Henry Emenike is a tenant living in a three-bedroom flat in Oke-Afa, a Lagos suburb where he has been paying N450,000 per annum. His rent is expiring by the end of this June and just last Wednesday, his landlord served him a notice of rent increase to N650,000 per annum.
“It all looked vague to me; I thought the man was just joking but he was not. Since it was his caretaker that served me the notice, I decided to call the man to find out if he knew about the increase. His answer was in the affirmative. Now, what do I do to pay this and still be able to feed my family?” Emenike said.
BusinessDay findings reveal that across Lagos and especially in the suburbs, landlords are increasing house rents in the name of rising costs to levels that have left many tenants worried.
In Ijesha, Surulere, rent for a one-bedroom self-contained has moved from N200,000 per annum to between N300,000 and N350,000 per annum, depending on the age of the building. A two-bedroom flat now goes for between N400,000 and N500,000 per annum, also depending on the age of the house.
On Lagos Island, rents are relatively more stable and that, according to Godwin Essien, an estate manager, is because tenants are mostly on longer lease while some rents are dollar-denominated.
“This does not, however, mean that rents don’t increase here. They do, but not as frequent and uncontrolled as what you get on the Mainland, mostly in the suburban areas where landlords are kings,” Essien said.
In Ibadan, rents have also gone up considerably and, according to Osunyomi Adetiba, who lives in a three-bedroom apartment in the Orita Challenge area of the city, his rent, beginning from July this year, will be N500,000, up from N350,000 per annum.
“This is a house I rented first at N120,000. The increase had been gradual but came with this steep increase just this year. My landlord says cost of maintenance has gone up because cost of building materials has also gone up,” Adetiba lamented while responding to questions from BusinessDay.

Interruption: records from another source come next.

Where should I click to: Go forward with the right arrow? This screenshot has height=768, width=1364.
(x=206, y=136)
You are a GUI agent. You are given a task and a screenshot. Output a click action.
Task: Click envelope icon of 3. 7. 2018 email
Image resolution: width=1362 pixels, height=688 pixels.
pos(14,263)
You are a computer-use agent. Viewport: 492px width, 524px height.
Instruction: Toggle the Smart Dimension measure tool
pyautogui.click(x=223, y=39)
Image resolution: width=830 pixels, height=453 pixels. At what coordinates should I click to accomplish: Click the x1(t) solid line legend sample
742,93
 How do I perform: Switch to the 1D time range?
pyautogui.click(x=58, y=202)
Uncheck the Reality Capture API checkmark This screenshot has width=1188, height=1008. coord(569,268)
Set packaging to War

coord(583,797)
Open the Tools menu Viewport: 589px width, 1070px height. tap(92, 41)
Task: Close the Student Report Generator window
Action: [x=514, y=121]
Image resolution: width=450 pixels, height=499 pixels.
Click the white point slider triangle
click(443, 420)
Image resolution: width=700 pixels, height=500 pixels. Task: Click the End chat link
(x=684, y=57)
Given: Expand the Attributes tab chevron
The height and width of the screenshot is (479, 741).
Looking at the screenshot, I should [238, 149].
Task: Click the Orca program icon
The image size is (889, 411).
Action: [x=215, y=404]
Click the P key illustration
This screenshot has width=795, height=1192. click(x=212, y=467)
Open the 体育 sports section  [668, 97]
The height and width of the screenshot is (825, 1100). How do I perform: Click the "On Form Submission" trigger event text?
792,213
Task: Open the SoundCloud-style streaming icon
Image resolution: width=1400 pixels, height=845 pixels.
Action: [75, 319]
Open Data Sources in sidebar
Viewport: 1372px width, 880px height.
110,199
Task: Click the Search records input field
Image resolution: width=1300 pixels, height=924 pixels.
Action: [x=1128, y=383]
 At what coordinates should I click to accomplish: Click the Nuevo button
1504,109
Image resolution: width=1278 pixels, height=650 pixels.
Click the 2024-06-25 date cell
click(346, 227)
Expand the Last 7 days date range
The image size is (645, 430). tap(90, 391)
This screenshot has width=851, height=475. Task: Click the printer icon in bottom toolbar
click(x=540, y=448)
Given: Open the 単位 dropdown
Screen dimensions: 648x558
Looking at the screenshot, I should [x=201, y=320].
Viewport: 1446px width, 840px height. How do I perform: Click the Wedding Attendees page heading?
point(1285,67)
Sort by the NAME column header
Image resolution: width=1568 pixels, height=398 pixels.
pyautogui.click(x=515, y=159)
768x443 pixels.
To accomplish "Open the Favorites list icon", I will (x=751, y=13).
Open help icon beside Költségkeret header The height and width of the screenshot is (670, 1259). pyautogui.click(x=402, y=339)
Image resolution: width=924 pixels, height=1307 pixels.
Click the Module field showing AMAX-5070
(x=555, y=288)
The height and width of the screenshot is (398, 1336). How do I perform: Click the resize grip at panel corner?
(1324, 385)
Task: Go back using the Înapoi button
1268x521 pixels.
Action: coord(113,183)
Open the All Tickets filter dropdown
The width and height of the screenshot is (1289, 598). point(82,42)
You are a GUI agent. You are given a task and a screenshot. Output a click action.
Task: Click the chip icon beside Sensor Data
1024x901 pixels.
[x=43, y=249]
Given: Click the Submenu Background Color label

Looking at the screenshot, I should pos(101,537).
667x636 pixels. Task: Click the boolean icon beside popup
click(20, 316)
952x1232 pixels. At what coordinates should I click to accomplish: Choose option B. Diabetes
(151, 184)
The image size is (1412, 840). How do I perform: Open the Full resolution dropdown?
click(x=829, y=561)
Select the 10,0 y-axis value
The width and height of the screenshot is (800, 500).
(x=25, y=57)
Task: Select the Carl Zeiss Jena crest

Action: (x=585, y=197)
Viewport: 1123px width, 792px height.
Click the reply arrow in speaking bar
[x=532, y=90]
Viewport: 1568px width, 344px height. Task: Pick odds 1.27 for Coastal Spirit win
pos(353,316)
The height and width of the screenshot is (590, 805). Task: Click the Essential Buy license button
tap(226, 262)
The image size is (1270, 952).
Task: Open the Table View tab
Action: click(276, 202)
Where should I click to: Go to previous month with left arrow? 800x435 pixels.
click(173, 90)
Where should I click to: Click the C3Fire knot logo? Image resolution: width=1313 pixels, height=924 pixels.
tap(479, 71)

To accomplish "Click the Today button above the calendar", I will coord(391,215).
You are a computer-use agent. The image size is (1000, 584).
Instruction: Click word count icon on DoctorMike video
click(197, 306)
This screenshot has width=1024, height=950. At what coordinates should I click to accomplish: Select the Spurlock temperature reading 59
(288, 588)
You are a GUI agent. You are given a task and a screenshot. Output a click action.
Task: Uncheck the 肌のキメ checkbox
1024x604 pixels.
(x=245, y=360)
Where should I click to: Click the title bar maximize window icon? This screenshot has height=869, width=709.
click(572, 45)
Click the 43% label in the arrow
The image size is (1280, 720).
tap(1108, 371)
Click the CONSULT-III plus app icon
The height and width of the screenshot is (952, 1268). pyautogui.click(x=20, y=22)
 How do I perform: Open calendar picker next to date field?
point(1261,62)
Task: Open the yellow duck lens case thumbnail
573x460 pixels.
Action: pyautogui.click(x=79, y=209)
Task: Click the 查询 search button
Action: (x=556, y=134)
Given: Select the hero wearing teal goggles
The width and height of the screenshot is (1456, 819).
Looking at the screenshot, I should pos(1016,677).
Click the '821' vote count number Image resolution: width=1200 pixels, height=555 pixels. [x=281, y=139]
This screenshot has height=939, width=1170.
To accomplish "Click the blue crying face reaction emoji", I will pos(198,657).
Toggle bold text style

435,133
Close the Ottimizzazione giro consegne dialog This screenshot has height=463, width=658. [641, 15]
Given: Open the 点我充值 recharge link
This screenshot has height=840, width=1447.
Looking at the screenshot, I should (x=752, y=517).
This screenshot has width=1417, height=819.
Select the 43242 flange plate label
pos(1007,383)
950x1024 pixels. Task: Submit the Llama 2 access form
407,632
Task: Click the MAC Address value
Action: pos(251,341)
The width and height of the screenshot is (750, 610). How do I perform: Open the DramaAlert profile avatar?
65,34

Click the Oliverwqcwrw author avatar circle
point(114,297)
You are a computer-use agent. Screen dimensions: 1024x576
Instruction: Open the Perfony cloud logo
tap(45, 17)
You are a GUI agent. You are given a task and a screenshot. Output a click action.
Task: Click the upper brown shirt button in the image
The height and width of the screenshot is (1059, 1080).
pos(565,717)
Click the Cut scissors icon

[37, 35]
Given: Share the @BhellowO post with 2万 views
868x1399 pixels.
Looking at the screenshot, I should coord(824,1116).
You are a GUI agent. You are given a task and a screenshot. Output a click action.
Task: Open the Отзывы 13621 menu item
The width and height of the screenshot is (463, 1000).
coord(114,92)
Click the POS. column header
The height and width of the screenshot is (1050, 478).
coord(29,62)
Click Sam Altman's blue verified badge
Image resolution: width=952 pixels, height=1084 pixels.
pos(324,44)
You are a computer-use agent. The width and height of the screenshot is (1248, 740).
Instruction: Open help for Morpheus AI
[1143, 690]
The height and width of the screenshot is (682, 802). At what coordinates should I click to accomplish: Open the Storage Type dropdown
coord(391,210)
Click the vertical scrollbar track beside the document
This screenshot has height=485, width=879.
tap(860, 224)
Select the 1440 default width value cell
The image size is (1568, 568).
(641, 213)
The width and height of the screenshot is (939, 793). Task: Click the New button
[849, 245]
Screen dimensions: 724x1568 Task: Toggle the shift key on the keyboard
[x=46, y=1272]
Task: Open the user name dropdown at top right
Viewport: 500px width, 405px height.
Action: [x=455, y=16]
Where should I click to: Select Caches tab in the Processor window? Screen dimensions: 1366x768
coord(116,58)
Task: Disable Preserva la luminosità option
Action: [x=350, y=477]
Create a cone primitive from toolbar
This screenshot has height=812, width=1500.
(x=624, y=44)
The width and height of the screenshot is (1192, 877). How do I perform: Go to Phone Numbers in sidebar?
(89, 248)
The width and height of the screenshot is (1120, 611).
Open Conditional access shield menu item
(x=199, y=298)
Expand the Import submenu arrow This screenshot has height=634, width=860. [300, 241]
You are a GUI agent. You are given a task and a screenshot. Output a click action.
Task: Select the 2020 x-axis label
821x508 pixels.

According to him, depending on whether it’s a new house or not, its proximity to a major road and the kind of neighbourhood it has, a two-bedroom flat goes for between N300,000 and N400,000 per annum.
Read also: You are responsible for loss or damage in the building you occupy – not your landlord
The story from Onitsha, the commercial nerve centre of Anambra State, is not any different or better. From the N220,000 he paid last year, Chijama Udaya told BusinessDay that his current rent is now N350,000 per annum for a three-bedroom flat that is not even in the centre of the city.
“I don’t know what landlords want. Everybody is lamenting. It is everywhere and this is coming at this time when the cost of everything has gone up. When will things get better in this country,” he wondered, hoping that Nigerians would get it right when choosing their next leaders.
In a country where the rental market is very active, it means that a good percentage of the population is affected by this jolting development. Records show that about 80 percent of Nigeria’s estimated 200 million population live in rented apartments.
The record also estimates that these renters spend 50 percent of their incomes on house rents.
These same people are the ones hardest hit by the soaring prices of foodstuff, diesel, cooking gas, and transportation. From N600, the price of a small paint bucket (painter) has moved up to N1,200 in just six months. 5kg of Semovita is now N3,500, up from N2,000 in December 2021.
From between N300 and N350, the price of one litre of diesel has soared to N750,000. The story is worse for cooking gas. When the price of kerosene became unaffordable for many households, everybody switched to gas as a cheaper and cleaner energy.
The price of gas, which was about N370-N400/kg in December 2021, is now N850/kg.